Judge John Walter Aug. 1 said Zediva’s unlicensed business model threatened the development the subscription video-on-demand market, which includes services such as Netflix, Amazon Prime and Hulu Plus. Zediva claimed it was a virtual video store utilizing the first-sale doctrine that allows the owner of a legally made copy of a movie (DVD) to resell or rent it.
Dan Robbins, SVP and associate general counsel for the Motion Picture Association of America, hailed the decision as support for the nascent VOD and streaming market of Hollywood movies.
“Judge Walter’s decision is a great victory for the more than 2 million American men and women whose livelihoods depend on a thriving film and television industry,” Robbins said in a statement. “Judge Walter rejected Zediva’s argument that it was ‘renting’ movies to its users, and ruled, by contrast, that Zediva violated the studios’ exclusive rights to publicly perform their movies, such as through authorized video-on-demand services.”
Indeed, streaming services such as Netflix and Amazon Prime pay studios and media companies hundreds of millions of dollars in license fees to stream content to myriad subscribers.

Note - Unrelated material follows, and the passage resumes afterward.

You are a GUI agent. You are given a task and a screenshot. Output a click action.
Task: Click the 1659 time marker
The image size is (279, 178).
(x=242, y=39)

The MPAA in April filed a copyright infringement lawsuit against Zediva. The service in June countered in court papers that it operated a business model no different than Blockbuster and Redbox, whereby a legally obtained movie is rented to one customer at a time.

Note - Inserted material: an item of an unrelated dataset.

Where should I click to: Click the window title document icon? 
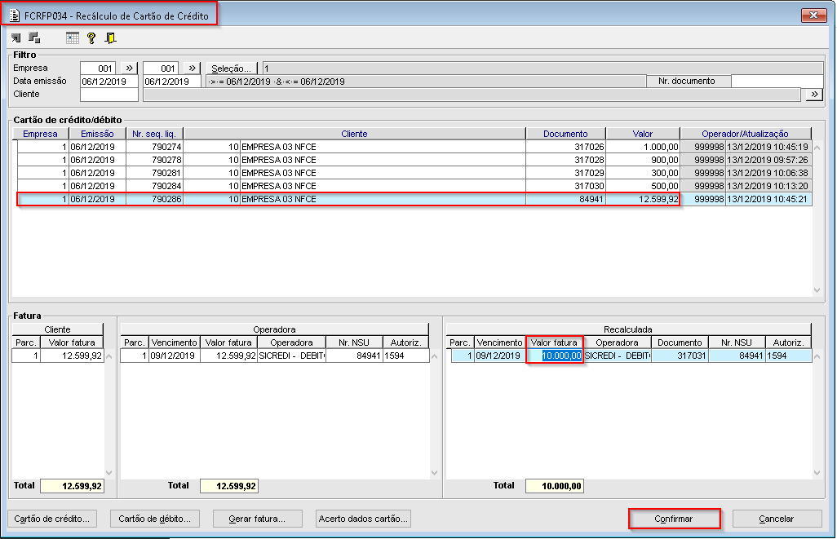(x=15, y=15)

“Blockbuster is free to rent the same movie to many different customers in its stores,” Zediva said in its filing. “Netflix is free to mail DVDs to its rental customers. They must buy the DVDs from the studios, but once they do, the studios have been paid, and they have no right to demand a share of the rental fee.”
“Look, we are renting DVDs,” Zediva CEO Venky Srinivasan told Home Media Magazine March 16.
But with the home entertainment industry steadily evolving from physical to digital distribution, upstart companies looking to buck the Hollywood food chain are in for a fight.
“The court found Zediva’s service threatened the development of these lawful VOD and Internet-based services,” Robbins said.
A representative from Zediva was not immediately available for comment.